As the stock market slithered from its July high, supermarkets, along with utilities, were regarded as sound, defensive shares, suitable investments at times of stress and strain. But with the market now looking a little more steady the safe haven prop has been whipped away at a time when it has become apparent food retailers are struggling to hold their margins.
Sales are under pressure and costs are increasing; there is no longer the comfort of inflation profits and it is feared that in a desperate bid to keep up some form of growth momentum a fierce price war, as opposed to the phoney exercises the supermarketeers have conducted recently, will break out.
Profit forecasts have been cut back lately with BT Alex.Brown saying fundamentals are deteriorating and "are as bad as they have been for many years".
An on-going Monopolies and Mergers Commission probe as well as vague indications of an anti-superstore feeling are other influences. September's retail sales figures failed to offer much comfort.
Asda and Tesco were the hardest hit. There was talk of a big seller in the market, prepared to hammer both shares. Asda, with Seaq putting volume at 27.3 million shares, fell 6.25p to 151p - just 1p above its 12 month low. Tesco, 13.5p off at 159p, was 8p above its low. Turnover was 31.4 million.
J Sainsbury, with interim figures next week, was cut 27.5p to 551.5p. Profits should be around pounds 464m, against pounds 411m, but attention will be concentrated on its like-for-like sales and statement about current trading. Safeway lost 10p to 283p and Somerfield 6p to 410.5p. The cut-price supermarket display helped drag Footsie 45.3 points lower at 5,206.6. In early trading it was up 30.5.
Once again it was a busy session with turnover nudging 1.2 billion shares. October is turning out to be the busiest month of the year.
Confusion over interest rates also helped to put the brake on blue chips. Eddie George, Bank of England Governor, seemed to rule out a cut this month and managed to reinforce fears rates will remain unchanged after next month's Monetary Policy Committee. But at this month's MPC meeting, when rates came down 0.25 percentage points, two of the nine members pushed for a 0.5 percentage point reduction. Supporting shares managed modest headway with the mid cap index up 7.3 to 4,638.1 and the small cap 4.6 to 1,940.3.
Banks continued to recover with Barclays at one time up 39p on ABN Amro enthusiasm. The shares ended 11p higher at 1,227p.
Off-tune EMI led the Footsie leader board, up 16p to 359p. Pearson, on expectations its acquisition of Simon & Schuster, the US specialist publisher, will go through rose 28p to 915p. Cable & Wireless Communications responded to Henderson Crosthwaite support with a 37.5p gain to 432p. Analyst Chris Godsmark has cut his profit forecasts but continues to rate the shares. For the current year he expects pounds 148m, down from pounds 207m, and then pounds 201m against pounds 250m.

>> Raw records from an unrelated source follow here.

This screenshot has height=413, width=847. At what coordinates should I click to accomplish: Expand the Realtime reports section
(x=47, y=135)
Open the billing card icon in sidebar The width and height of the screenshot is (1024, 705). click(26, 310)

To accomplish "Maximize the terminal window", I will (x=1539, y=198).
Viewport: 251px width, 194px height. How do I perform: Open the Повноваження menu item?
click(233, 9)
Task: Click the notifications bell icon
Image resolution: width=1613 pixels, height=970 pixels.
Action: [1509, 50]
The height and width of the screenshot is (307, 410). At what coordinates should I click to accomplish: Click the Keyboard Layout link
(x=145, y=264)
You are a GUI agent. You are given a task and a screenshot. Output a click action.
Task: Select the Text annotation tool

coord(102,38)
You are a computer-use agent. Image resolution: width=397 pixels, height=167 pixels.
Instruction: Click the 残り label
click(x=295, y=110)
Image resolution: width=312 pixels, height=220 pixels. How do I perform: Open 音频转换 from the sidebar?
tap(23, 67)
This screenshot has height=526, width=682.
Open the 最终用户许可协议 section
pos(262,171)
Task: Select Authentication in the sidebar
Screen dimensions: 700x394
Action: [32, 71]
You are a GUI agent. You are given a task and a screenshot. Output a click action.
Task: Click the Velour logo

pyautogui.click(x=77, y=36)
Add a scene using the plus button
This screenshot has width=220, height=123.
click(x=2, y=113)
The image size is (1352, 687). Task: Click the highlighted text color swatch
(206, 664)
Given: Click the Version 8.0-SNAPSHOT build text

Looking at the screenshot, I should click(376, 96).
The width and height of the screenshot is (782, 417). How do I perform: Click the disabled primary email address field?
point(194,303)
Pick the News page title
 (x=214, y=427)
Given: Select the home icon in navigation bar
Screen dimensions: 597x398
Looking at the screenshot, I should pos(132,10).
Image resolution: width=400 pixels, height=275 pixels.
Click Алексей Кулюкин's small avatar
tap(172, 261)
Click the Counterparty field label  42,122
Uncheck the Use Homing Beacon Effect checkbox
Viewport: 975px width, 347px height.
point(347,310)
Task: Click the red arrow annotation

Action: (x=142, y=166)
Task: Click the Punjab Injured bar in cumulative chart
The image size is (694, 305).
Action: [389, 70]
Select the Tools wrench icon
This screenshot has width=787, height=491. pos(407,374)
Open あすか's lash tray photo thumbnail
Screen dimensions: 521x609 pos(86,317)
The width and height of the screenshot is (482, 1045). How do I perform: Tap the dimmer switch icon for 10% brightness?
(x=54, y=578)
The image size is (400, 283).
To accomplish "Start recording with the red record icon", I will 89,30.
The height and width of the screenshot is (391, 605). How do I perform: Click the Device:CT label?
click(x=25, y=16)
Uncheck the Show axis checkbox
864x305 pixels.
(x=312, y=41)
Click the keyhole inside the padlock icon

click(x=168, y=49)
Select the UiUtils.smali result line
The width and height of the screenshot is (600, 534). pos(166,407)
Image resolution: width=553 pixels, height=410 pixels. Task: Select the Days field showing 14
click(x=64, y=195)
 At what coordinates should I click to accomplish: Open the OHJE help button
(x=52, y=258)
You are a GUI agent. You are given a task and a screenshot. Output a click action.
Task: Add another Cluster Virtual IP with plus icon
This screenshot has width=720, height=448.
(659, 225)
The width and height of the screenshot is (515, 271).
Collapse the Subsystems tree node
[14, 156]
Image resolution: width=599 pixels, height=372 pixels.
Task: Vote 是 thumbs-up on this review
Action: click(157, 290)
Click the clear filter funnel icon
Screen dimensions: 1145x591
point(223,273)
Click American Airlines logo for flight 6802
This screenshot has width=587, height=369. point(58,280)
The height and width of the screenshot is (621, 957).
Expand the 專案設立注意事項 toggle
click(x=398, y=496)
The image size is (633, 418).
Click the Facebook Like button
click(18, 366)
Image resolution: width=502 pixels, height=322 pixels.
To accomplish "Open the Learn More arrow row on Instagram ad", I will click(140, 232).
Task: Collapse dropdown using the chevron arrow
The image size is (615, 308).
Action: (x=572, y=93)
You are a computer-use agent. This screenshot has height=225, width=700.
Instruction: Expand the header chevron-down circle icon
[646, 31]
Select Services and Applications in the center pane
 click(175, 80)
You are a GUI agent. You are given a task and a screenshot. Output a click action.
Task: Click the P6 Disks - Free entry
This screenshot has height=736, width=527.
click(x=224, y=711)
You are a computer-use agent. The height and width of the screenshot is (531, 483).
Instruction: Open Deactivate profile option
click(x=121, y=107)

BT was little changed at 747p with hopes the cash-rich group will sharply increase future dividends helping the shares. Securicor was 5p firmer at 415p as Alex.Brown said the shares should be around 520p.
CSFB put the skids under transport shares. Stagecoach reversed 23.5p to 218p and FirstGroup 35.5p to 388p. The investment house said it was receiving "mixed" signals on passenger growth.
Scottish & Newcastle was flat, off 43p to 781p, on the Panmure Gordon switch into Bass advice. But Bass, down 10.5p at 769p, had to contend with negative comments from HSBC which also said sell Diageo, at one time off 10.5p. The shares ended 1.5p lower at 581.5p. The Cadbury Schweppes investment presentation seemed to have a soft centre with the shares falling 14p to 805p.
Jeweller Signet sparkled 3.5p higher to 30.25p as a large line was cleared. It seems Deutsche Morgan Grenfell picked up the overhang, around 50 million shares, at 26p and sold them on to institutions at 26.5p. The shares have come down from 51p in the summer.
Tullow Oil, down to 41p earlier this month, hardened 1p to 77p. There is talk the haggling over its Bangladesh development should be resolved at a meeting on Monday. Norbain, a closed circuit TV group, rose 4p to 229p, reflecting the agreed bid for Gardiner. Stockbroker Butterfield says the Gardiner terms make Norbain a "strong buy".
Oxford Molecular, the drugs group, fell 6.5p to 61.5p despite director share buying. The two founders of Cambridge Combinatorial, acquired by Oxford, Dr Ryszard Kobylecki and Dr Allan Marchington, picked up around 10 per cent of Oxford's capital.